# EXTRAIT DE PAGE:
════

Introduction
La vie antérieure est un extrait du recueil Les Fleurs du mal dans le section "Spleen et Idéal" écrit en 1857 par Charles Baudelaire. Ce dernier est sans cesse accablé par la vie qui le retient dans la banalité alors que son esprit aspire à l'Idéal. Dans les Fleurs du mal, le poète évoque cette opposition entre son esprit et sa vie et dans La vie antérieure, il évoque sa vision joyeuse de l'Idéal qui aboutit finalement à l'incontournable Spleen. Cette vision se traduit par un paysage où couleurs, sons et odeurs fusionnent, créant une atmosphère propice au rêve. Ce poème comme toute la section "Spleen et Idéal" est de la poésie lyrique.
Baudelaire est un poète romantique qui croit en la métempsycose. L'âme, transmigrant dans des corps successivement, aurait vécu plusieurs vies. Et il serait possible de garder quelques souvenirs de nos vies précédentes et c’est de ces souvenirs que traite La vie antérieure.
Structure du poème
Le locuteur de ce poème est interne. Le poème commence par le pronom sujet "je" (premier vers) au premier vers et se termine dans le dernier vers par la présence de "me" (quatorzième vers). Entre ces deux pronoms, on trouve "mes" (huitième vers), pronom possessif, un autre "je" (neuvième vers) et un premier "me"(douzième vers). Ainsi la présence du locuteur interne est constante et marqué.
Ce poème est un sonnet. Cependant l’alternance des rimes pour les deux tercets n’est pas correcte. En effet, la règle demande que l’alternance des rimes pour les tercets soit composée de deux plates suivies de quatre croisées. Dans ce poème, les tercets sont composés de quatre embrassées et de deux plates. Les vers sont de parfaits alexandrins. Baudelaire pratique l’alternance et l’étendue irrégulières des rimes. En effet, les féminines sont presque aussi nombreuses que les masculines et on y trouve quelques rimes pauvres (pour le deuxième, troisième, cinquième et huitième vers), plusieurs riches (premier, quatrième, sixième, septième, neuvième, dixième, onzième et douzième vers) et peu de suffisantes (treizième et quatorzième vers).
Ce poème est partagé en trois parties. Dans la première partie (les deux quatrains), tout est harmonieux et Baudelaire y expose un paysage coloré. La deuxième partie (le premier tercet et le premier vers du deuxième tercet) parle du bonheur du locuteur. Et enfin dans la troisième (les deux derniers vers du deuxième tercet), intervient un changement d’atmosphère. Ce changement, c’est l’apparition d’un malaise et de l’inexplicable. Les deux premières parties correspondent à l'Idéal et la dernière correspond au Spleen.
Analyse linéaire
Les deux quatrains
Le premier quatrain donne une impression de grandeur avec les adjectifs "vastes" (premier vers) et "grands" (troisième vers). L’adjectif "majestueux"(troisième vers) crée également une impression d’ampleur, de royauté. Le locuteur doit être une personne importante et riche. Le passé simple "j'ai habité" (premier vers) indique dés le début que le poème est raconté sur le mode de la réminiscence, du souvenir. Les mots "portiques" (premier vers) et "piliers" (troisième vers) font penser au monde antique romain, grec ou oriental. Les bâtiments publics étaient bordés de longs et larges portiques parfois à étages qui procuraient de l’ombre.

════

Pour chaque affirmation, répondez par oui ou par non selon qu'elle correspond ou non à l'extrait de page, et citez mot pour mot le passage qui tranche.
(a) Le poème se divise en deux parties.
(b) Les vers du poème sont des alexandrins.
(c) Baudelaire croit en la métempsycose.
La liste qui suit n'a aucun lien avec l'extrait de page.

# EXTRAIT DES DONNÉES:
════

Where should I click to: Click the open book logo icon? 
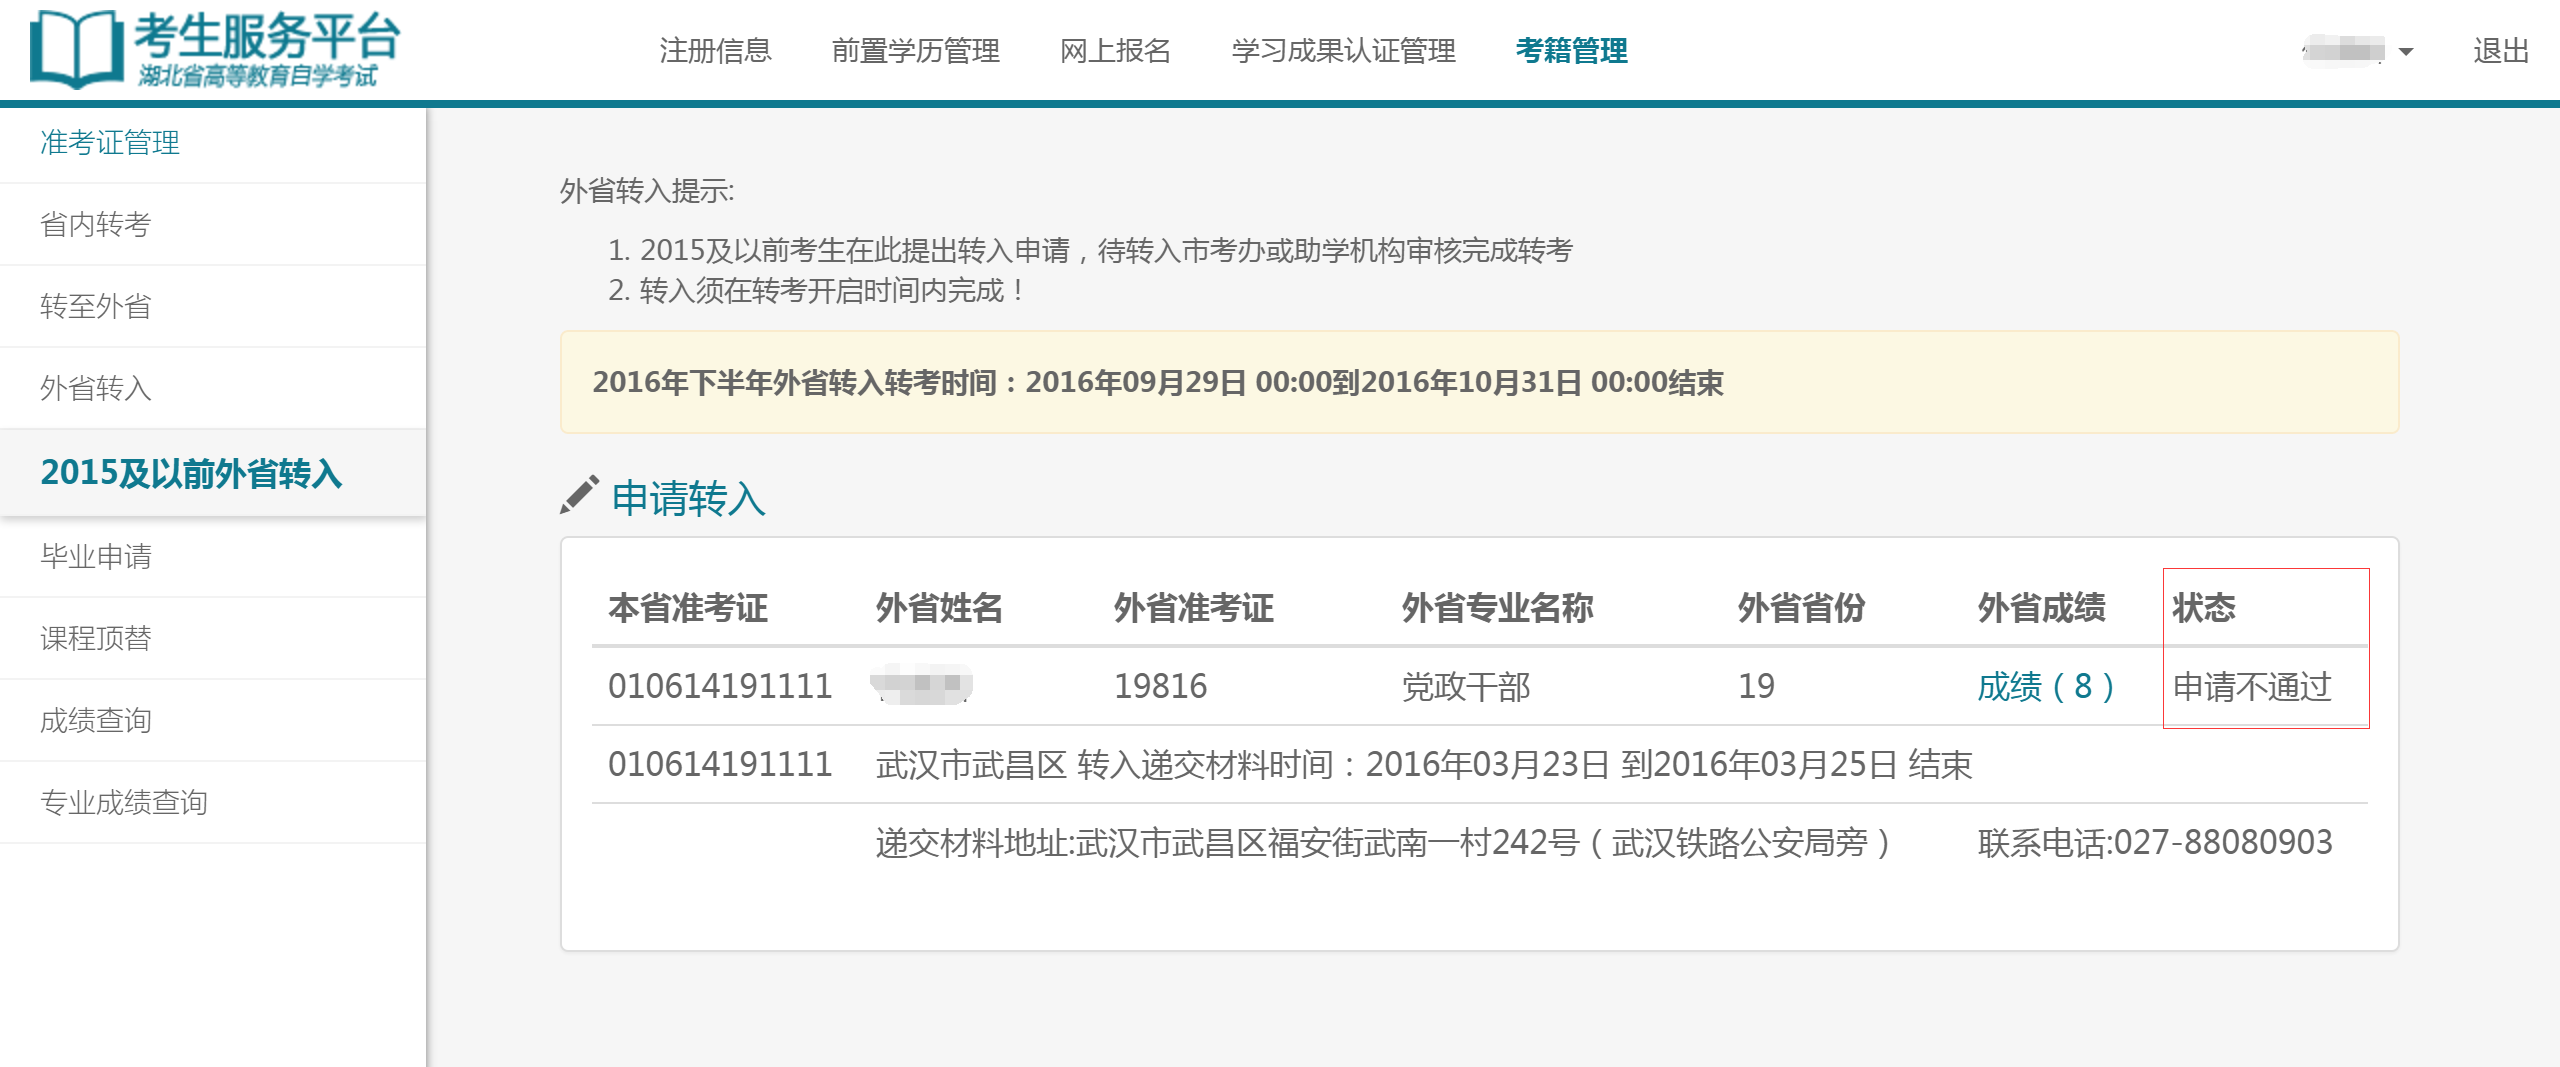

════

# RÉPONSE COMPLÈTE:
(a) Non : « Ce poème est partagé en trois parties. »
(b) Oui : « Les vers sont de parfaits alexandrins. »
(c) Oui : « Baudelaire est un poète romantique qui croit en la métempsycose. »